REPUBLIKA.CO.ID, KIEV -- Wilayah yang dikuasai Rusia di timur dan selatan Ukraina mengumumkan pada Selasa (20/9/2022), rencana untuk memulai pemungutan suara untuk menjadi bagian integral dari Rusia pekan ini. Upaya bersama dan mempercepat dukungan Istana Kremlin untuk menelan empat wilayah ini dalam meningkatkan posisi menyusul keberhasilan Ukraina di medan perang.
Penjadwalan referendum mulai 23 September di Luhansk, Kherson, sebagian wilayah Zaporizhzhia serta Donetsk. Sekutu dekat Presiden Rusia Vladimir Putin, Dmitry Medvedev, mengatakan pemungutan suara diperlukan. Terlebih lagi Moskow mulai kalah dalam invasi yang dimulai hampir tujuh bulan lalu, sehingga meningkatkan tekanan pada Kremlin untuk tanggapan yang kaku.
Wakil kepala Dewan Keamanan Rusia yang diketuai oleh Putin ini mengatakan, referendum yang mengubah empat wilayah Ukraina masuk Rusia ini akan membuat perbatasan yang digambar ulang tidak dapat diubah. Tindakna itu memungkinkan Moskow menggunakan cara apa pun untuk mempertahankannya.
Pemimpin separatis di Donetsk Denis Pushilin mengatakan, pemungutan suara itu akan memulihkan keadilan bersejarah di wilayah dengan orang yang menderita. "Mereka telah mendapatkan hak untuk menjadi bagian dari negara besar yang selalu mereka anggap sebagai tanah air mereka,” katanya.

*TUJUAN 1:*
Terjemahkan kalimat dari teks berita ini ke dalam bahasa Inggris: "Penjadwalan referendum mulai 23 September di Luhansk, Kherson, sebagian wilayah Zaporizhzhia serta Donetsk."
Teks berita dan entri berikut merupakan bahan yang berdiri sendiri-sendiri.

*DATA LATIHAN:*
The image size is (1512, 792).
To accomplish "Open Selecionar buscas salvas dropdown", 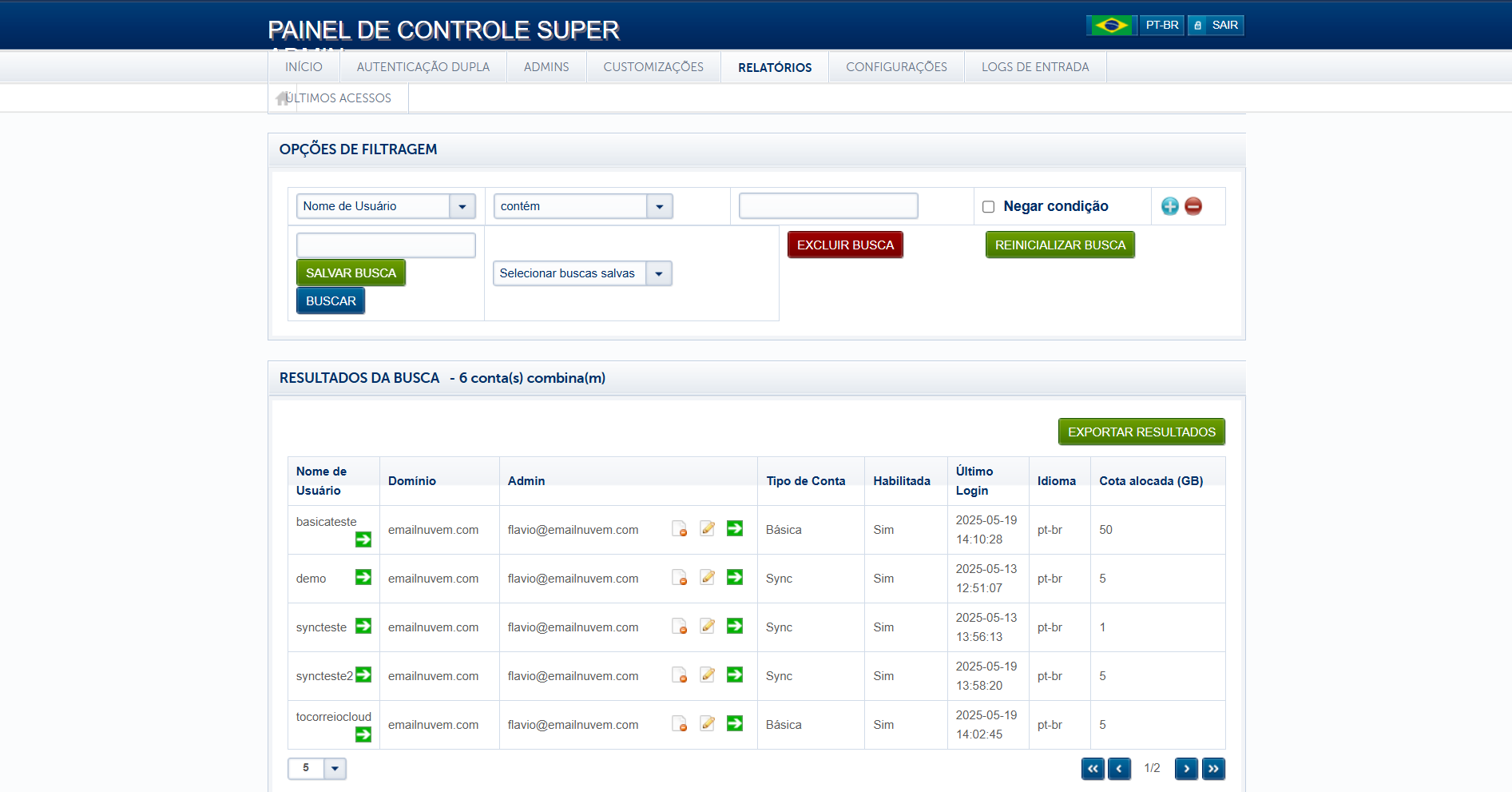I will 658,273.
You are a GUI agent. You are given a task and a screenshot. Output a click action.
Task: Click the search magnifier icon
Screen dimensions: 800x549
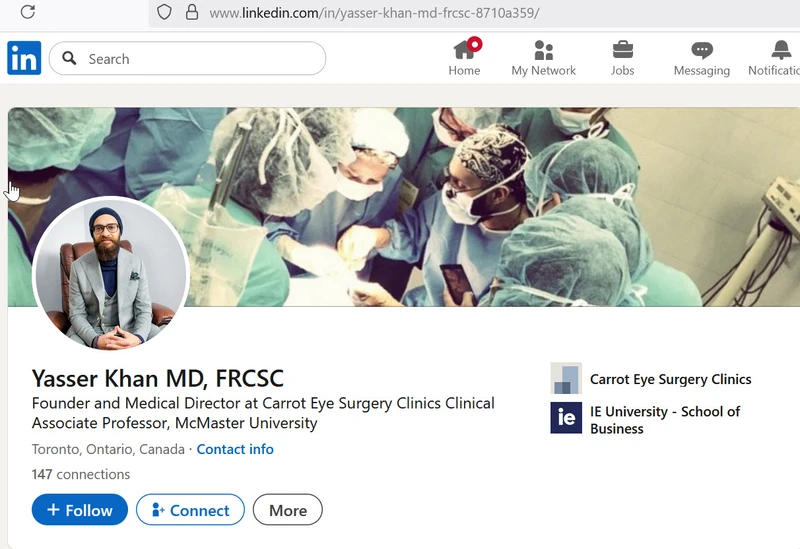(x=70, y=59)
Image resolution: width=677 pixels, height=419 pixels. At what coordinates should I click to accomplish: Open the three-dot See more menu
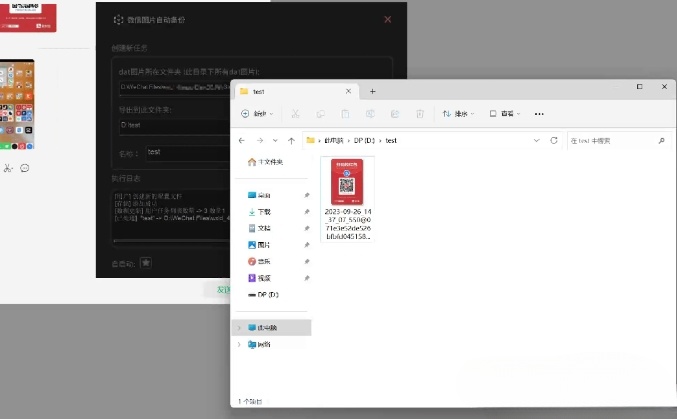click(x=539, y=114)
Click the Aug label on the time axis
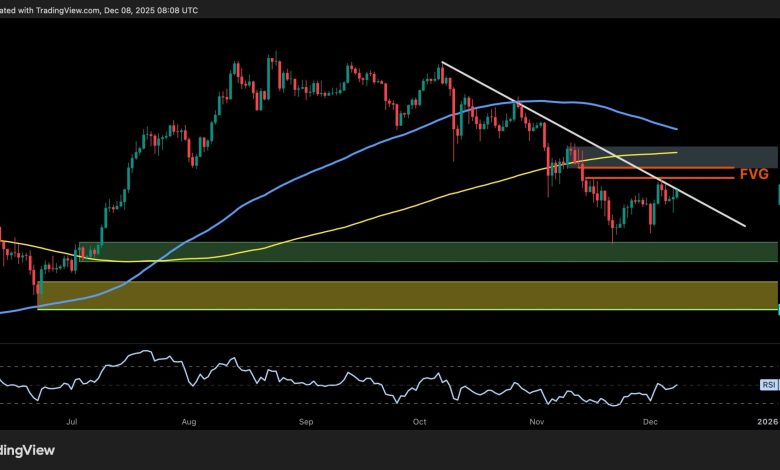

*TUJUAN 2:*
Ubah bagian entri mulai dari baris yang memuat "You are a GUI" sampai baris yang memuat "(x=70, y=59)" dengan mengganti "magnifier" menjadi "magnifying glass", dan biarkan yang lain tetap sama. Tuliskan kembali bagian itu saja tanpa menyertakan gambar.

*JAWABAN BENAR 1:*
The referendums are scheduled to begin on September 23 in Luhansk, Kherson, part of the Zaporizhzhia region, and Donetsk.

*JAWABAN BENAR 2:*
You are a GUI agent. You are given a task and a screenshot. Output a click action.
Task: Click the search magnifying glass icon
Screen dimensions: 800x549
(x=70, y=59)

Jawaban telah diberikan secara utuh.